We hadden het voorrecht zo'n persoonlijk verslag te horen van de strijd en het effect dat deze op haar en het Nederlandse volk had. We nodigden haar uit om onze kleine herdenkingshandeling bij te wonen, niet alleen ter ere van de mannen van de South Staffords, maar ook van allen die in de strijd zijn gesneuveld en op de begraafplaats begraven liggen.
Vervolgens hebben we namens de burgers van onze partij een krans gelegd bij het kerkmonument. Dit zou bij het monument van Volk van Gelderland in het Airborne museum zijn, maar vanwege een botsing van gebeurtenissen konden we de krans niet op die locatie leggen. De krans werd gelegd door een van de burgers van onze partij ter ere van de Nederlanders die tijdens de Slag zijn omgekomen en de duizenden die daarna hebben geleden.
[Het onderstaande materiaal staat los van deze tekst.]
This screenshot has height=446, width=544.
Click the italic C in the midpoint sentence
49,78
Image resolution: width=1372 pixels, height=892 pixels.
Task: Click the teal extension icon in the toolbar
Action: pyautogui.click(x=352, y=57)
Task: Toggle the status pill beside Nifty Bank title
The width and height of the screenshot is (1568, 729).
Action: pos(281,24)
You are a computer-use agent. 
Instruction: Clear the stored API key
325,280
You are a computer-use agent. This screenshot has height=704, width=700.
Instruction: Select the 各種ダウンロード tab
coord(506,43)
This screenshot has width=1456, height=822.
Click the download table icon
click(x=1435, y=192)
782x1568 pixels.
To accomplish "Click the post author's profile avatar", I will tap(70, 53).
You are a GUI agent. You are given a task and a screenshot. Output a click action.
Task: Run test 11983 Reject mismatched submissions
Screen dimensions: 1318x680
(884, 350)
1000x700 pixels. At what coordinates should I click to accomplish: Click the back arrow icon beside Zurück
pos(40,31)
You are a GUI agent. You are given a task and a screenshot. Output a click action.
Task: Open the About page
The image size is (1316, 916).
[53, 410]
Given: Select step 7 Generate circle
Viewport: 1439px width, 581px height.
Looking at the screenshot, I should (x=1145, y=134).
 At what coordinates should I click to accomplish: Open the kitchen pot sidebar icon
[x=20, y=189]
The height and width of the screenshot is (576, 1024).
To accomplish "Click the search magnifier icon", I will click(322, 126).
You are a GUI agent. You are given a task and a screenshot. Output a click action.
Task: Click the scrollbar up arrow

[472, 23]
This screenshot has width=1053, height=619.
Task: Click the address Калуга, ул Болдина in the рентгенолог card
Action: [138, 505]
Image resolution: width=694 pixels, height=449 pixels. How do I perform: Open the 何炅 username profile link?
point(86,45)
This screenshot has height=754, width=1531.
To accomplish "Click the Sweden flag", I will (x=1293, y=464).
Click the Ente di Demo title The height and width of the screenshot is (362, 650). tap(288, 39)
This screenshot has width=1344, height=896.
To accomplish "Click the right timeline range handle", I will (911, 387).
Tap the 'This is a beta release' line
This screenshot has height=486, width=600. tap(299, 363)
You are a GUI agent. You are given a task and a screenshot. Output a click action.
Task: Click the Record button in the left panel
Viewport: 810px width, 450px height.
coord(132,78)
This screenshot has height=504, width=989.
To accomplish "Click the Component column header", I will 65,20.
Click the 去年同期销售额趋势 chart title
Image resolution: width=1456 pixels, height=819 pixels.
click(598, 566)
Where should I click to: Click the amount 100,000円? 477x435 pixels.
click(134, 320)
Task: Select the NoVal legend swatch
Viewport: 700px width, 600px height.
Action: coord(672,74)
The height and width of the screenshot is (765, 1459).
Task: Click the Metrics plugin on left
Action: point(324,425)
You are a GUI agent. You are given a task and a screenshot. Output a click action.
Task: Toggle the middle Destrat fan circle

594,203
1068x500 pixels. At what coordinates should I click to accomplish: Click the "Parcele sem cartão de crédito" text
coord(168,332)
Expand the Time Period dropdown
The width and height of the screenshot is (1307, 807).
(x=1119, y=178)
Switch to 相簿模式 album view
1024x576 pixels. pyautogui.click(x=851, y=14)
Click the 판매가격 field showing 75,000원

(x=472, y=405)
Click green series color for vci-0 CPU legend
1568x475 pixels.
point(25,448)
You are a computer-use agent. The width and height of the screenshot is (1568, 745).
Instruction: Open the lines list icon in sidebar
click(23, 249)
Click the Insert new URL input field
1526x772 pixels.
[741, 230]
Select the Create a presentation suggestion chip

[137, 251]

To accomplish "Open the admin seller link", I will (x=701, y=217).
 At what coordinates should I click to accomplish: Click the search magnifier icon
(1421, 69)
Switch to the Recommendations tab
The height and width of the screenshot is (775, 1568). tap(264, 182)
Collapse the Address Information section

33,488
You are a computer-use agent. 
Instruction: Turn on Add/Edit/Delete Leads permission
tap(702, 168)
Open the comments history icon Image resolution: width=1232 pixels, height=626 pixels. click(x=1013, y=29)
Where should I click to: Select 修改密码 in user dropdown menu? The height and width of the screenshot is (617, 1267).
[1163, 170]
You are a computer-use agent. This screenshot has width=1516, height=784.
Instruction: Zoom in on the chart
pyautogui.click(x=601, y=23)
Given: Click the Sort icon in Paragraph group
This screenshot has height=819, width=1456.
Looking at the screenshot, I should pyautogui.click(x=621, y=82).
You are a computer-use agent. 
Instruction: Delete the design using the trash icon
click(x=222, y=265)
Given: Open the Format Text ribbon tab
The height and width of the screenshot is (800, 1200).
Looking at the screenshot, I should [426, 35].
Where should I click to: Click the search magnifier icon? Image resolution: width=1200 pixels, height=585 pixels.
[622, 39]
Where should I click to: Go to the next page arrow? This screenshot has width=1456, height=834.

De laatste herdenking vond ongeveer anderhalve kilometer verderop plaats op de locatie waar de tweede van de twee Victoria Crosses werd gewonnen. De Jack Baskeyfield-boom. Toen we het kruispunt naderden waar hij dapper zijn positie verdedigde, merkten we dat zich mensenmassa's langs de kant van de weg hadden verzameld. Toen we het aan de lokale bevolking vroegen, kregen we te horen dat het konvooi van oldtimers 'Race to the Bridge' binnenkort zou passeren. Onverschrokken gingen we door met onze herdenkingsdienst, de Last Post, en de stilte werd onberispelijk in acht genomen, zelfs door de groeiende menigte. We voltooiden de dienst net op tijd voordat de eerste van honderden voertuigen uit die periode doorkwamen, aangevoerd door enkele re-enactors van alles wat met fietsen te maken had, wat een grote verrassing was.